• O Antagônico

O Pai de Helder. O Mandato Incompleto. As Urnas Emprenhadas no Garimpo e a Maldição

Atualizado: 30 de dez. de 2021



O Antagônico inicia hoje uma série de matérias fazendo uma retrospectiva das eleições estaduais no Pará, a partir de 1982, quando Jader Barbalho, pai de Helder Barbalho, se elegeu, pela primeira vez como governador do Pará. Desde então, as estatísticas e os números mostram, com clareza e objetividade, que as eleições para o governo do Pará sempre foram difíceis e cheias de surpresas, desafiando favoritismos.


Em 1982, Jader Barbalho, que tinha Laércio Franco como vice, foi eleito governador com a soma de 501. 605 votos, o equivalente a 51,09% dos votos válidos, derrotando a chapa do Partido Democrático Social (PDS), que tinha como candidato a governador Oziel Carneiro. Jader concluiu o mandato de governador em 1987, passando a faixa ao papudinho Hélio Gueiros, que rompeu com Barbalho após ser empossado como governador.

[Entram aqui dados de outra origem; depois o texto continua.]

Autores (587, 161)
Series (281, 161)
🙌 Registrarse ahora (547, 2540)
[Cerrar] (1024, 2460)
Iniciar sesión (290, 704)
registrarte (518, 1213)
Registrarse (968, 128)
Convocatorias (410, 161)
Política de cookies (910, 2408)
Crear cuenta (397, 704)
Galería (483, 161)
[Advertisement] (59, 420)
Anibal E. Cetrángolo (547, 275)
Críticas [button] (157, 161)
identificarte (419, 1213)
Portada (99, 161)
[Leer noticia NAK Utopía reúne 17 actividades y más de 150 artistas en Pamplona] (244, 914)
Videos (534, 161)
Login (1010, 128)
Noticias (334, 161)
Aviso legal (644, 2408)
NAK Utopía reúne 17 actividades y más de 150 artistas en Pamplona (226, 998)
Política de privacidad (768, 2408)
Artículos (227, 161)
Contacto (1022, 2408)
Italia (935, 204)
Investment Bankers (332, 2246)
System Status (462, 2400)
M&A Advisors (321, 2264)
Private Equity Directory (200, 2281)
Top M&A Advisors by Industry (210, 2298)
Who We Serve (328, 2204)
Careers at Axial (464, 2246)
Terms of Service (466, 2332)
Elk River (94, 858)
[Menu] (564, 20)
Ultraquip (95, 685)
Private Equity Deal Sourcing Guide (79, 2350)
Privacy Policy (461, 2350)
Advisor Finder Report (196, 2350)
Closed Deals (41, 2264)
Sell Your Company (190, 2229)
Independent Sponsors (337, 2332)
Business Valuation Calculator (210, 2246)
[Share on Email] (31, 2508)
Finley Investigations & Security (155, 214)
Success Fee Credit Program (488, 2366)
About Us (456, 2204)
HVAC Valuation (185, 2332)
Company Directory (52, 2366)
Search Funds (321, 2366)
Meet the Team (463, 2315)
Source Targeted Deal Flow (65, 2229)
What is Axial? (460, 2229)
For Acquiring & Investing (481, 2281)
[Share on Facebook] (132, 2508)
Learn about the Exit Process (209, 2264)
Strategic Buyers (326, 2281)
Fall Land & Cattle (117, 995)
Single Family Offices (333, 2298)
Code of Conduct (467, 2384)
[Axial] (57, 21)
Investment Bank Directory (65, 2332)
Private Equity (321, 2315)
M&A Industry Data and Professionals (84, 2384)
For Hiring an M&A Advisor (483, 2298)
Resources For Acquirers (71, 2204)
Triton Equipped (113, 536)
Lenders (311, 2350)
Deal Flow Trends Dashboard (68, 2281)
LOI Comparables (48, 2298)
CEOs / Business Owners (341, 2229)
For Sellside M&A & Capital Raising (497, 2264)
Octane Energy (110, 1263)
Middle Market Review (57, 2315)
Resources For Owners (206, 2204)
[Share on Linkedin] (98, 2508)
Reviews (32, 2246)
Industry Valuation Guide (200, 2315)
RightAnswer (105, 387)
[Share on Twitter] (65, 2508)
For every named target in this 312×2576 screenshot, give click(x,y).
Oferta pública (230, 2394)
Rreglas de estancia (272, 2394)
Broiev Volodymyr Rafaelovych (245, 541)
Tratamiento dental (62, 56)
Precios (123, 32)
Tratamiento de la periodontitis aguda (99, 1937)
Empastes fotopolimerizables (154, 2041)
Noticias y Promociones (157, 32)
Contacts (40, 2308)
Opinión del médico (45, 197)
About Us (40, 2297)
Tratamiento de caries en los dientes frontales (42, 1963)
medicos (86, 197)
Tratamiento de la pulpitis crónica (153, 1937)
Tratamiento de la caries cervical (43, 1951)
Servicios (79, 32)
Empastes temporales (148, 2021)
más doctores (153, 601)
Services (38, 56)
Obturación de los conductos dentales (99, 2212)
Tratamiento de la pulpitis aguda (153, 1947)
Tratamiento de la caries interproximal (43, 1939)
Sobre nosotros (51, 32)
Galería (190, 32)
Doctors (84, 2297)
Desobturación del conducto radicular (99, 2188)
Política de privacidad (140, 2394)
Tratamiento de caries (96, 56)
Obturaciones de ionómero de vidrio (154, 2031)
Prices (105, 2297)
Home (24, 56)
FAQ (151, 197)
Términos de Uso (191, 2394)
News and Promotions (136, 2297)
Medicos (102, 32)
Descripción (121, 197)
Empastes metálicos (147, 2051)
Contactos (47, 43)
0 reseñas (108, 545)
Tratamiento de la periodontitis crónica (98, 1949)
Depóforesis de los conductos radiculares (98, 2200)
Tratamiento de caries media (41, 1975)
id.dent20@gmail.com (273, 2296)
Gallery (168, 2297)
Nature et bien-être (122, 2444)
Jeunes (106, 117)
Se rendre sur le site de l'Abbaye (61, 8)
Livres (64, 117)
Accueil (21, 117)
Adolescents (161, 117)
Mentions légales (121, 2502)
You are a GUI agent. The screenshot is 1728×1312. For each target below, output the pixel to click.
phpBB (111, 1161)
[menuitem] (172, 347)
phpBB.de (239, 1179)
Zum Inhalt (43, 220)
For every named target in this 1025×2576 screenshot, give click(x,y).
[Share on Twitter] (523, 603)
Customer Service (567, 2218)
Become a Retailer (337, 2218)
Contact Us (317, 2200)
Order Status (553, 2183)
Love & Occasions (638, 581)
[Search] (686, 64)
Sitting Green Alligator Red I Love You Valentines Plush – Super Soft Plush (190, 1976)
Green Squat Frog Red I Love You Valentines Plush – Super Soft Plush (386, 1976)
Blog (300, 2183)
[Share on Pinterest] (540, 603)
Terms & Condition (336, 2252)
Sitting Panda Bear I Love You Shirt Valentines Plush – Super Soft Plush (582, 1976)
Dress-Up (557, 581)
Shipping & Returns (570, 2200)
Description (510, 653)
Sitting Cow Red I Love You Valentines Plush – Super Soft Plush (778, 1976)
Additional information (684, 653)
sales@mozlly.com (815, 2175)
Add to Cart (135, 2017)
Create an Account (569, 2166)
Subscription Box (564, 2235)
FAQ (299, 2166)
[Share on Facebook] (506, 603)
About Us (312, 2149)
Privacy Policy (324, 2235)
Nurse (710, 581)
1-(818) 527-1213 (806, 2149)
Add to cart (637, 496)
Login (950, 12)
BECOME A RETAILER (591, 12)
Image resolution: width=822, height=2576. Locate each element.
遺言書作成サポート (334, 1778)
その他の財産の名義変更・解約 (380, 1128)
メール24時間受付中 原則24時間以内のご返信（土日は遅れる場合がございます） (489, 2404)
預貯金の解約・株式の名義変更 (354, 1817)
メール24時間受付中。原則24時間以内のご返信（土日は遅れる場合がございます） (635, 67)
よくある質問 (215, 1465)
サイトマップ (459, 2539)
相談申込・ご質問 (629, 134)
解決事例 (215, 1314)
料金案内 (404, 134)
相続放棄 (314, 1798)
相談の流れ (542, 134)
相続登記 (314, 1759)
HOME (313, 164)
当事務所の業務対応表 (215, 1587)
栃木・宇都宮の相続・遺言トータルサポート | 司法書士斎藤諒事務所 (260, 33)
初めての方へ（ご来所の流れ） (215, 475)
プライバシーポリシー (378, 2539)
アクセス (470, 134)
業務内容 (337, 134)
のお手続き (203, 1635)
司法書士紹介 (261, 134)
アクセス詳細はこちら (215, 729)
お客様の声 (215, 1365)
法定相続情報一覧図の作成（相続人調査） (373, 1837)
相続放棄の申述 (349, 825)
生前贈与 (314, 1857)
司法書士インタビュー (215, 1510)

Nas eleições seguintes, de 1991, Jader concorreu pela segunda vez ao governo, sendo eleito em segundo turno, em uma votação apertadíssima: Jader teve 708.703 votos contra 701. 403 votos obtidos por Said Xerfan, do PTB. Esta eleição ficou marcada por denúncias de manobra na contagem dos votos, sendo que as urnas da região garimpeira de Itaituba, onde imperava a violência e a pistolagem, que aquela altura tinha o temido e destemperado Wirland Freire como chefe político, foram decisivas para a vitória de Jader. Não por acaso, o filho de Wirland, Wilmar Freire, candidato de primeira viagem, foi o deputado estadual mais votado naquela eleição, obtendo inacreditáveis 20.315 votos.


À época, ficou clara a dobradinha, nas famosas “cédulas”, com votos garantidos, por bem ou por mal, para Wilmar Freire e Jader Barbalho. Trocando em miúdos, Jader, reconhecidamente o candidato com mais mandatos no Pará e com a trajetória mais longeva na política, na segunda e última vez que chegou ao Palácio dos Despachos, só se elegeu graças as “urnas emprenhadas” da comunidade garimpeira, capitaneados por Wirland Freire, naqueles idos um dos homens mais ricos do Baixo Amazonas, sendo o maior distribuidor individual de combustíveis do Norte e Nordeste.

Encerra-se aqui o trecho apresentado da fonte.